Em junho, o setor público registrou déficit primário de R$ 9,323 bilhões, contra R$ 2,1 bilhões de déficit registrado em igual período de 2014. O resultado do mês passado foi o pior da série histórica. Em 12 meses encerrados em junho, o setor público teve déficit primário de R$ 45,692 bilhões, o que corresponde a 0,80% do Produto Interno Bruto (PIB), soma de todos os bens e serviços produzidos no País.

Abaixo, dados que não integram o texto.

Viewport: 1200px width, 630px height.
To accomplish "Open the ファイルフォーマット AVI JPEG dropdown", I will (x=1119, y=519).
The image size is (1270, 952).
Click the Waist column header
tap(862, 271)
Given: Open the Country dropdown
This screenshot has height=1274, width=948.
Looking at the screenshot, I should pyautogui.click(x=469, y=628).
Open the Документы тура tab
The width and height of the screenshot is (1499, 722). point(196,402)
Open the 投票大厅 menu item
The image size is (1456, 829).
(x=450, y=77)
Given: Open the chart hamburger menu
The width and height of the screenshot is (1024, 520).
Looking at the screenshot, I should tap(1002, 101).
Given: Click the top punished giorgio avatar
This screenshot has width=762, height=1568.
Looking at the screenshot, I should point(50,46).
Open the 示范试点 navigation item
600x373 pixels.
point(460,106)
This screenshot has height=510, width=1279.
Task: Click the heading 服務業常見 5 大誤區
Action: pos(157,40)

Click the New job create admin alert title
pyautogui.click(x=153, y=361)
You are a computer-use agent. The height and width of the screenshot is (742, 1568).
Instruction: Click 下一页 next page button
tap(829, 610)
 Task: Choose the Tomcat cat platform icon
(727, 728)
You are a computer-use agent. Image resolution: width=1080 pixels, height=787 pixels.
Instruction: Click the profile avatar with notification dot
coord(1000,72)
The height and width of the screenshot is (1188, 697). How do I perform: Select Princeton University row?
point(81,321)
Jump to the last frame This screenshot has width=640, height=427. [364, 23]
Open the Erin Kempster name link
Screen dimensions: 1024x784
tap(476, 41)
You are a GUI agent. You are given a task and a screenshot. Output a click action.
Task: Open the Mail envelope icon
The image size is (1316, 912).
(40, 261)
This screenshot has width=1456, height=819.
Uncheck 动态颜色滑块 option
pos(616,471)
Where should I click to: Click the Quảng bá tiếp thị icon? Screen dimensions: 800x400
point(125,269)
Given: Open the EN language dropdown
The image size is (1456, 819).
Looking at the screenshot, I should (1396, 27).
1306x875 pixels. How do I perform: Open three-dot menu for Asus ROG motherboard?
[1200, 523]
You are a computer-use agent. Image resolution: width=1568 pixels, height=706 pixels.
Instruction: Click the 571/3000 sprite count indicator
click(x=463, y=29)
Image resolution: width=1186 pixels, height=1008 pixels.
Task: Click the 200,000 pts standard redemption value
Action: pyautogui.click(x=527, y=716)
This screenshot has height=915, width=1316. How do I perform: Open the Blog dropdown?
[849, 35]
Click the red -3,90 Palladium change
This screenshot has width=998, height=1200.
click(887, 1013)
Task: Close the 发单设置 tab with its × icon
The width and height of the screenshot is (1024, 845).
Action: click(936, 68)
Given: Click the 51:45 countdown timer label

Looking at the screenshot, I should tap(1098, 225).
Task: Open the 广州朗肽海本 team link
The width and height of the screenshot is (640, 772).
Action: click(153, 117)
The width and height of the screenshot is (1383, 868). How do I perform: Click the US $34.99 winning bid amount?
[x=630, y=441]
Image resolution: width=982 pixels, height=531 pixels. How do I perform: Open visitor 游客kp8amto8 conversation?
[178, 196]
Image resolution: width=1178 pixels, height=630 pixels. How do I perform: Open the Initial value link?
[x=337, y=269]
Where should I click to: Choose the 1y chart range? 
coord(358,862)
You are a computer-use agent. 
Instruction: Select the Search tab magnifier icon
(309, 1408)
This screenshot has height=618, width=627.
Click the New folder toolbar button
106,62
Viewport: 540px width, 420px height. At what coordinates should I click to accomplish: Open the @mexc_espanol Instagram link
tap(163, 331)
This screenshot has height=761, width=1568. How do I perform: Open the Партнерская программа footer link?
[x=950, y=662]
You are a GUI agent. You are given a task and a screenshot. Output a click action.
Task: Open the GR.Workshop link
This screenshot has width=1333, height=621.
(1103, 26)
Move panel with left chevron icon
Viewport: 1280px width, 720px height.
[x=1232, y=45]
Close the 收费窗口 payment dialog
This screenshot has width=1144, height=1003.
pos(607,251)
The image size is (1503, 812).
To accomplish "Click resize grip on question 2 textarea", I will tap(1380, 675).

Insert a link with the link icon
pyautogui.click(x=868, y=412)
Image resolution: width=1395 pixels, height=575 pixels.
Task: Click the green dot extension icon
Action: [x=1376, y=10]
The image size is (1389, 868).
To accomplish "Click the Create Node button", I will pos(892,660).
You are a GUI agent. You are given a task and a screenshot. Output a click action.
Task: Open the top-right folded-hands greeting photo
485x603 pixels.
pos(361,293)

Esse resultado em relação ao PIB também é o pior da série histórica.
 
O superávit primário, economia de recursos para pagar os juros da dívida pública, ajuda a conter o endividamento do governo, a médio e longo prazos. Mas as dificuldades em cortar gastos e em aumentar as receitas fizeram a equipe econômica reduzir para R$ R$ 8,747 bilhões, 0,15% do PIB, a meta de superávit primário (economia para pagar os juros da dívida pública) para 2015. Desse total, 0,10% – R$ 5,8 bilhões – correspondem ao Governo Central. A meta anterior do setor público era R$ 66,3 bilhões ou 1,1% do PIB.
 
No primeiro semestre, o Governo Central (Tesouro, Banco Central e Previdência) registrou déficit primário de R$ 1,911 bilhão, enquanto os governos estaduais registraram superávit primário de R$ 16,426 bilhões. Os municipais registram superávit primário de R$ 2,868 bilhões. Já as empresas estatais federais, estaduais e municipais, excluídos os grupos Petrobras e Eletrobras, registraram déficit primário de R$ 1,159 bilhão. 
 
RESULTADO PIOR NO 2º SEMESTRE - O chefe do Departamento Econômico do Banco Central, Túlio Maciel, disse que o déficit do setor público consolidado do mês passado decorreu quase exclusivamente do resultado do governo central. "Isso também foi uma característica do primeiro semestre: desempenho melhor dos governos regionais do que do governo central", disse. Para ele, no entanto, a contribuição das demais esferas tende a piorar. "O segundo semestre será menos favorável do que o primeiro para os governos regionais, não há dúvidas", previu. 
 
O ministro da Fazenda, Joaquim Levy, avisou aos governadores que vai começar a liberar nos próximos meses espaço para Estados tomarem novos empréstimos, depois de represar o endividamento no 1º semestre. Em outra frente para dar fôlego aos gestores, ele informou que o governo está aberto para permitir o uso de depósitos judiciais para pagamento de dívidas, medida recém-aprovada no Congresso.